S. 1371 is a bill that wants to let more people own a special kind of business called an S corporation, increasing from 100 to 250 people. This change would start after December 31, 2025, so the companies can invite more friends to join them.

Summary AI

S. 1371 is a bill introduced to amend the Internal Revenue Code of 1986. The bill seeks to increase the number of eligible shareholders in an S corporation from 100 to 250. This change aims to provide more flexibility and opportunities for forming S corporations. The amendment will be effective for taxable years beginning after December 31, 2025.

Published

2025-04-09
Congress: 119
Session: 1
Chamber: SENATE
Status: Introduced in Senate
Date: 2025-04-09
Package ID: BILLS-119s1371is

Bill Statistics

Size

Sections:
2
Words:
212
Pages:
2
Sentences:
7

Language

Nouns: 61
Verbs: 18
Adjectives: 6
Adverbs: 1
Numbers: 14
Entities: 25

Complexity

Average Token Length:
4.05
Average Sentence Length:
30.29
Token Entropy:
4.37
Readability (ARI):
16.09

AnalysisAI

Summary of the Bill

The proposed legislation, known as the "S-Corporation Additional Participation Act of 2025" or the "S-CAP Act of 2025," seeks to amend the Internal Revenue Code of 1986. The key change is to increase the maximum number of eligible shareholders for an S corporation from 100 to 250. This change would take effect for tax years beginning after December 31, 2025.

Significant Issues

One of the primary issues with the bill is that it does not provide clear reasoning or justification for increasing the number of eligible shareholders.
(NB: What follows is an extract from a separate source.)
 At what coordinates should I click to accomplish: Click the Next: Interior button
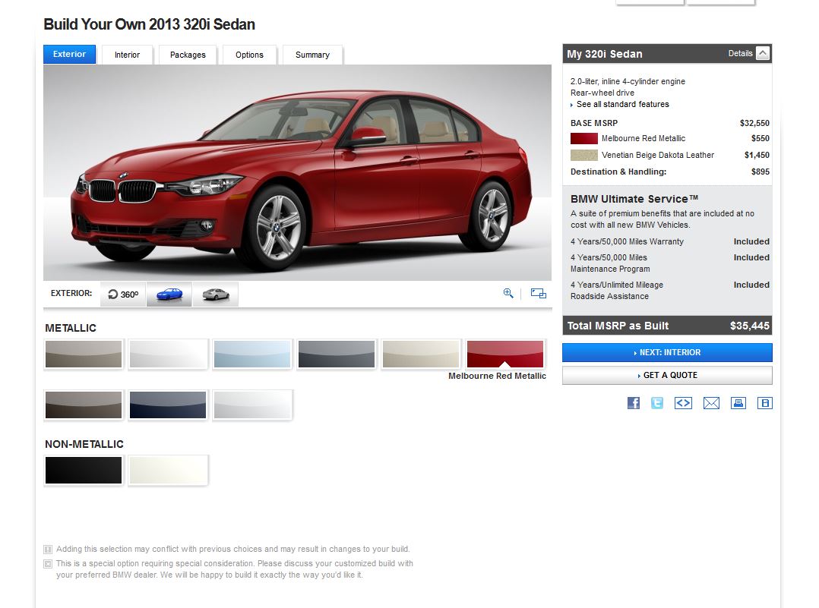(667, 353)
Without this rationale, it is difficult to assess whether the change is necessary or beneficial. Additionally, there is no analysis or estimation regarding the economic impact of such a legislative change, which raises questions about its potential fiscal implications. Furthermore, the bill lacks details on transitional measures or preparations needed for stakeholders to adjust to the change by the effective date, further contributing to uncertainty.

Impact on the Public

The increase in the number of eligible shareholders for S corporations could have broad implications for the public. Overall, the change may be intended to stimulate economic growth by encouraging more investment and participation in small businesses. Allowing more investors could potentially lead to more robust business development and job creation. However, without a detailed impact analysis, it is difficult to predict the precise economic outcomes or identify any new risks.

Impact on Specific Stakeholders

For current and potential S corporation shareholders, the bill could offer new opportunities for investment and participation. Small businesses might benefit from increased access to capital and a larger pool of investors, potentially leading to expansion and innovation. However, current S corporations and their management may face adjustments as they adapt to the governance changes that might accompany the increase in shareholder numbers.

Conversely, the lack of clarity and detailed analysis within the bill could lead to uncertainty among business owners and investors. Without understanding the reasons behind the change or the potential impacts, stakeholders may be cautious or hesitant in planning their future business strategies. This uncertainty could dampen some of the anticipated positive effects, at least in the short term.

In conclusion, while the S-CAP Act of 2025 proposes a seemingly straightforward change to tax law, the absence of a clear rationale and impact analysis raises questions about its overall efficacy and preparedness. The legislation's success may depend on addressing these gaps to ensure a transition that benefits stakeholders and supports economic growth effectively.

Issues

  • The amendment increases the number of eligible shareholders for S corporations from 100 to 250 without providing a clear rationale for this increase (Section 2). This raises concerns about transparency and the potential for unintended consequences, such as impacts on market dynamics or changes in corporate governance practices.

  • There is a lack of analysis or estimation regarding the economic impact or fiscal implications of allowing more shareholders in S corporations (Section 2). This information is crucial for evaluating whether the change will encourage economic growth or introduce new risks.

  • The effective date for the amendment is set for taxable years beginning after December 31, 2025 (Section 2). Without an explanation or transitional measures, stakeholders are left uncertain about the preparedness required for this legislative change.

  • The section entitled 'Short title' lacks detailed context about the Act's provisions or implications (Section 1). This absence of information makes it challenging to assess the full scope and potential societal impact of the legislation.

Sections

Sections are presented as they are annotated in the original legislative text. Any missing headers, numbers, or non-consecutive order is due to the original text.

1. Short title Read Opens in new tab

Summary AI

The S-CAP Act of 2025 can also be called the S-Corporation Additional Participation Act of 2025.

2. Increase in number of shareholders to qualify as an S corporation Read Opens in new tab

Summary AI

The section of the bill proposes to change the Internal Revenue Code by allowing more shareholders in an S corporation, increasing the limit from 100 to 250. This change would start affecting tax years after December 31, 2025.